Growth in the Kabbage Patch
In short order, competition in the business of funding small merchants has ratcheted up to new highs, with new, online and technology-based entrants flooding the market.
One of the most recent, and successful, of these new entrants is Atlanta-based Kabbage Inc., which this year will hit the $500 million mark in total loans extended to both e-commerce and brick-and-mortar merchants.
Some $390 million of that lending, or nearly 80% of the total, has flowed out just in 2014 alone. “2014 has been an astounding year for us,” says Victoria Treyger, Kabbage’s chief marketing officer.
Much of this momentum has come since the 3-year-old company in February began extending lines of credit to physical merchants. Until then, Kabbage had funded online sellers exclusively. To add the new class of client, it doubled its maximum credit line to $100,000. Physical merchants “tend to be larger, they tend to have five, seven, or 10 locations, more employees, and so have broader needs for Kabbage funds,” Treyger says.
Now, physical sellers are Kabbage’s fastest-growing market segment.
But the company’s move into this arena, combined with its rapid expansion, has brought Kabbage—known for its lightning-quick approvals and one-to-three-day funding—into direct competition with marketers of traditional merchant cash advances (MCAs).
This market, which has historically been driven by independent sales organizations selling MCAs on top of processing services, has already seen rivalry heat up with the entrance of new players.
And it’s not likely to stop with startups or near-startups like Kabbage and Square. “You’ll see more companies getting into the cash-advance space because of the improvement of the economy and demand from merchants,” notes Janinne Dall’Orto, who follows the business as an analyst at First Annapolis Consulting, Annapolis, Md.
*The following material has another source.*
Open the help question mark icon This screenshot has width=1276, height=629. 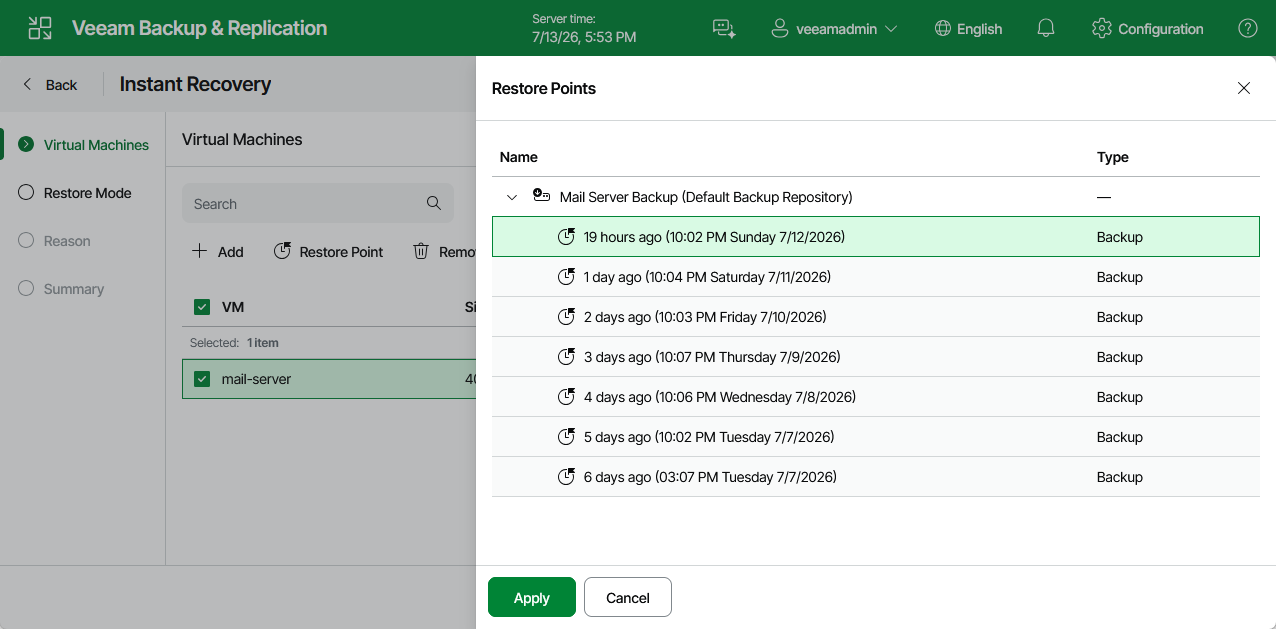(x=1248, y=29)
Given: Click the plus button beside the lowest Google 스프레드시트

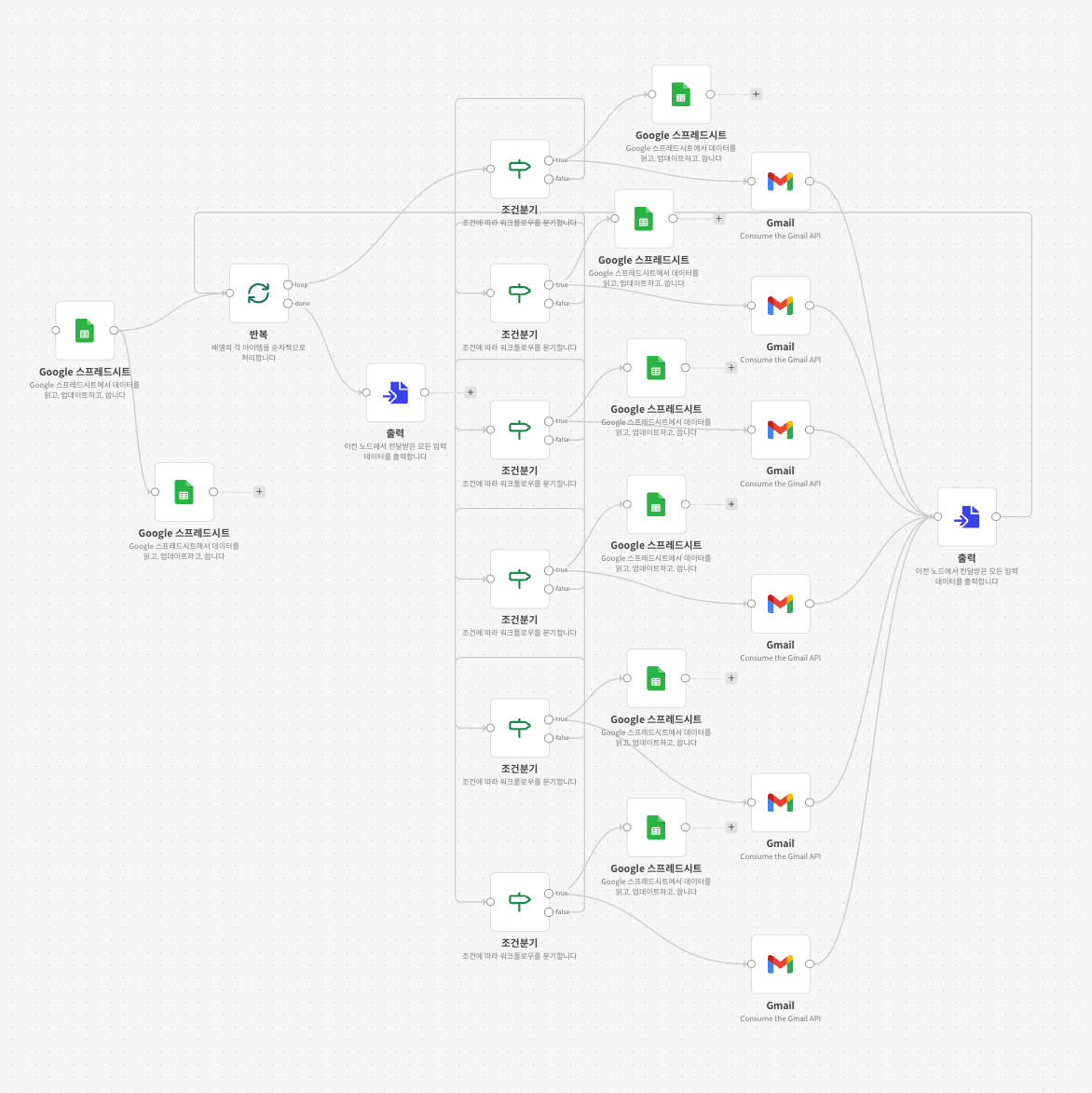Looking at the screenshot, I should coord(731,827).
Strictly speaking, Kabbage doesn’t extend cash advances, which are typically funds merchants receive against expected credit card receipts. Instead, it sets up a line of credit that merchants can tap at any time. Its typical line, Treyger says, ranges from $20,000 to $25,000, or up to five times more than the average merchant cash advance from Square.
Kabbage started out with online businesses because it could set up links with online data sources serving those merchants, companies like Intuit Inc., eBay Inc., and Amazon.com Inc. Through an application programming interface, Kabbage receives a data flow from such sources and churns it through a proprietary algorithm to arrive at a funding decision. These data can include, for example, UPS shipping information.
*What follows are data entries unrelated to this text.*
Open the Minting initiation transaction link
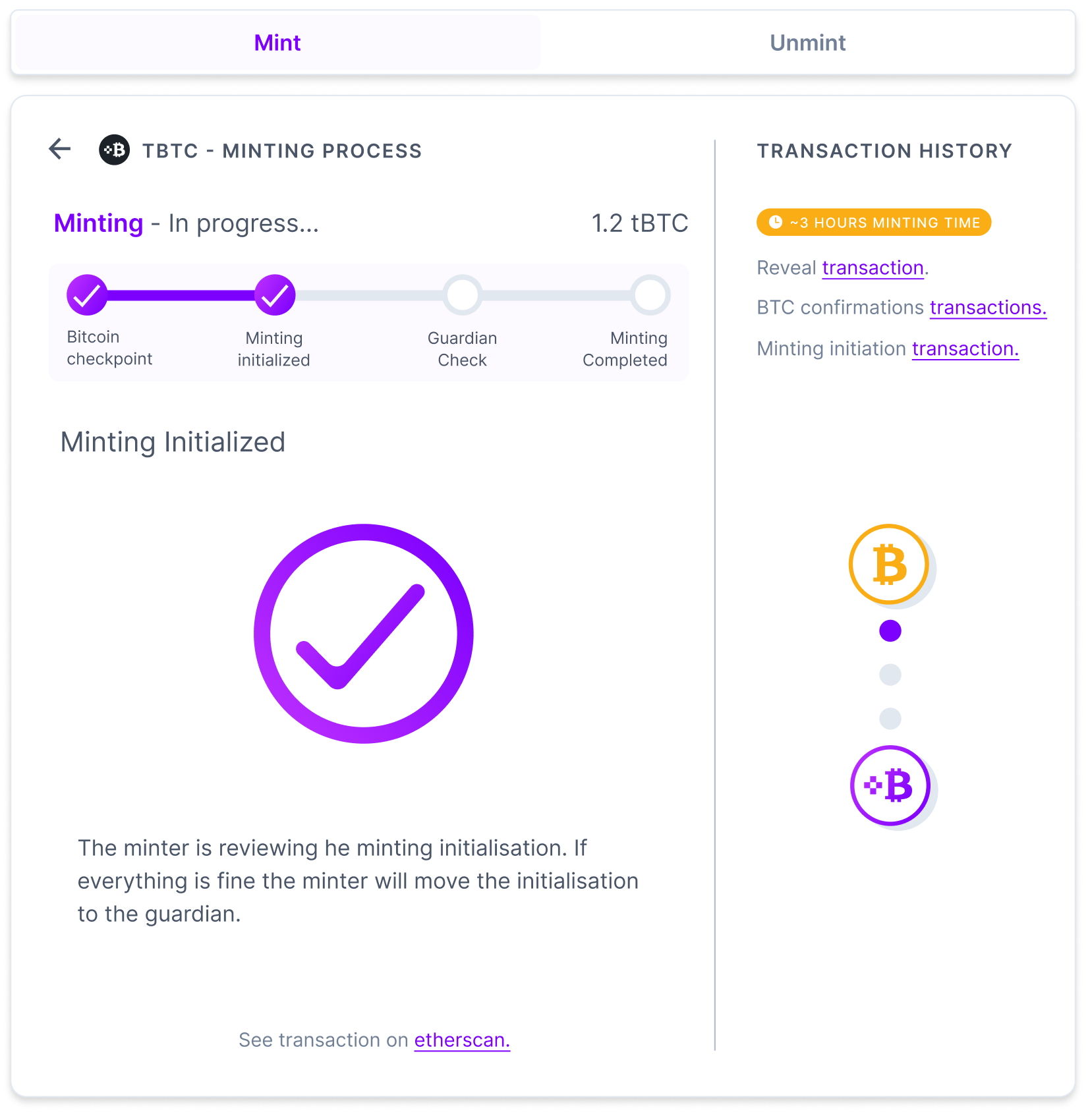This screenshot has height=1120, width=1090. pos(965,349)
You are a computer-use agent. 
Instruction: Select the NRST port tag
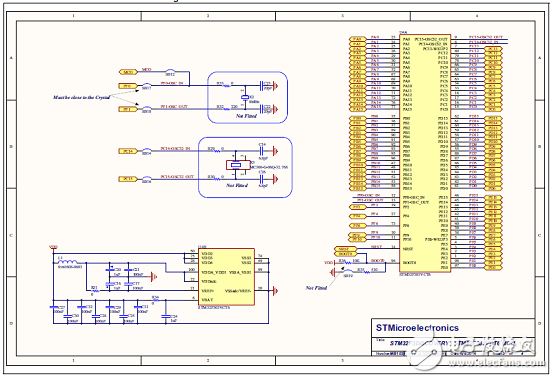tap(346, 249)
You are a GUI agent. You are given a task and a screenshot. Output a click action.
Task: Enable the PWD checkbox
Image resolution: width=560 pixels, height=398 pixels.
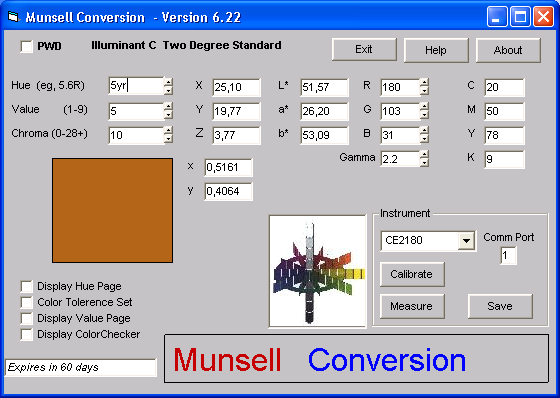coord(26,46)
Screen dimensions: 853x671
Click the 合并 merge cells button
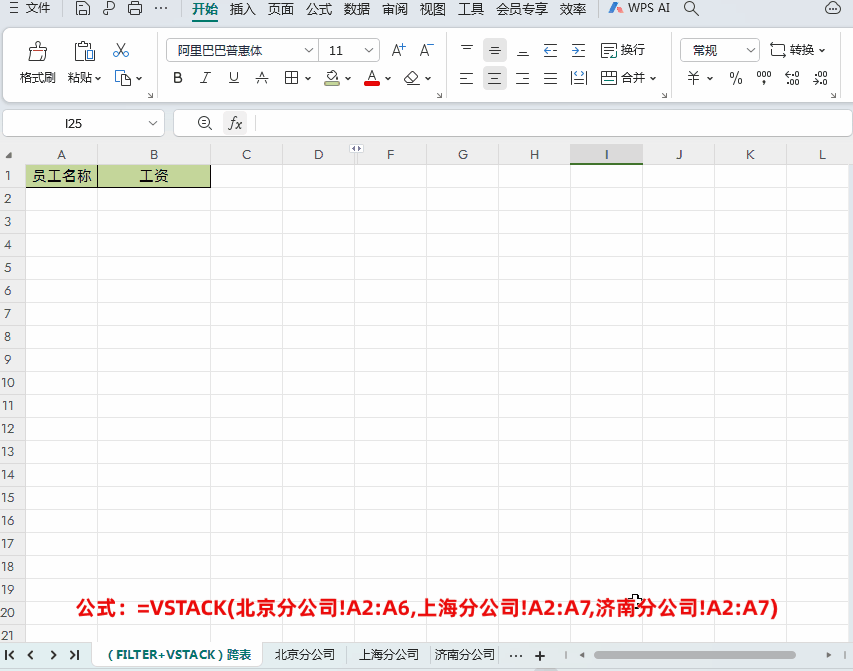(x=627, y=78)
The decision comes quickly. Where banks and traditional cash-advance firms might take weeks to gather underwriting data and pore over applications, “a company like Kabbage is able to get information on companies in six or seven minutes,” says Barry Davis, a senior management consultant at The Strawhecker Group, Omaha, Neb.
Indeed, the typical time between a merchant arriving at the Kabbage site and receiving an approval is under 10 minutes. “The process is 100% automated,” says Treyger. “It’s as simple as booking your Thanksgiving flight on Expedia.”
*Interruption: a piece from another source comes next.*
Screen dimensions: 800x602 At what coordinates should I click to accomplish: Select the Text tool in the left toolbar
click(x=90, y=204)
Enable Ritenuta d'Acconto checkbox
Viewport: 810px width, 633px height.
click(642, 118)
If a merchant has a PayPal account, he can receive funds immediately. Checking accounts, which are more typical of physical merchants, can be funded in one to three days. Once funded, the accounts can be accessed on a mobile device through the Kabbage app.
The company holds two patents, one on the automated approval and the other on its underwriting algorithm.
Next up, says Treyger, is a closer working relationship with banks, including a deal the company is set to announce with a “large financial institution.” These arrangements, which will involve Kabbage’s links to sources of alternative underwriting data, will include licensing and white-labeling opportunities.
“We’ve seen much interest from banks. They get it,” Treyger says. “Being able to act on alternative data is the way things are going.”
As for small businesses that have used merchant cash advances in the past, Treyger has no doubt her company is having an impact. Says she: “We think they’re switching over to Kabbage.”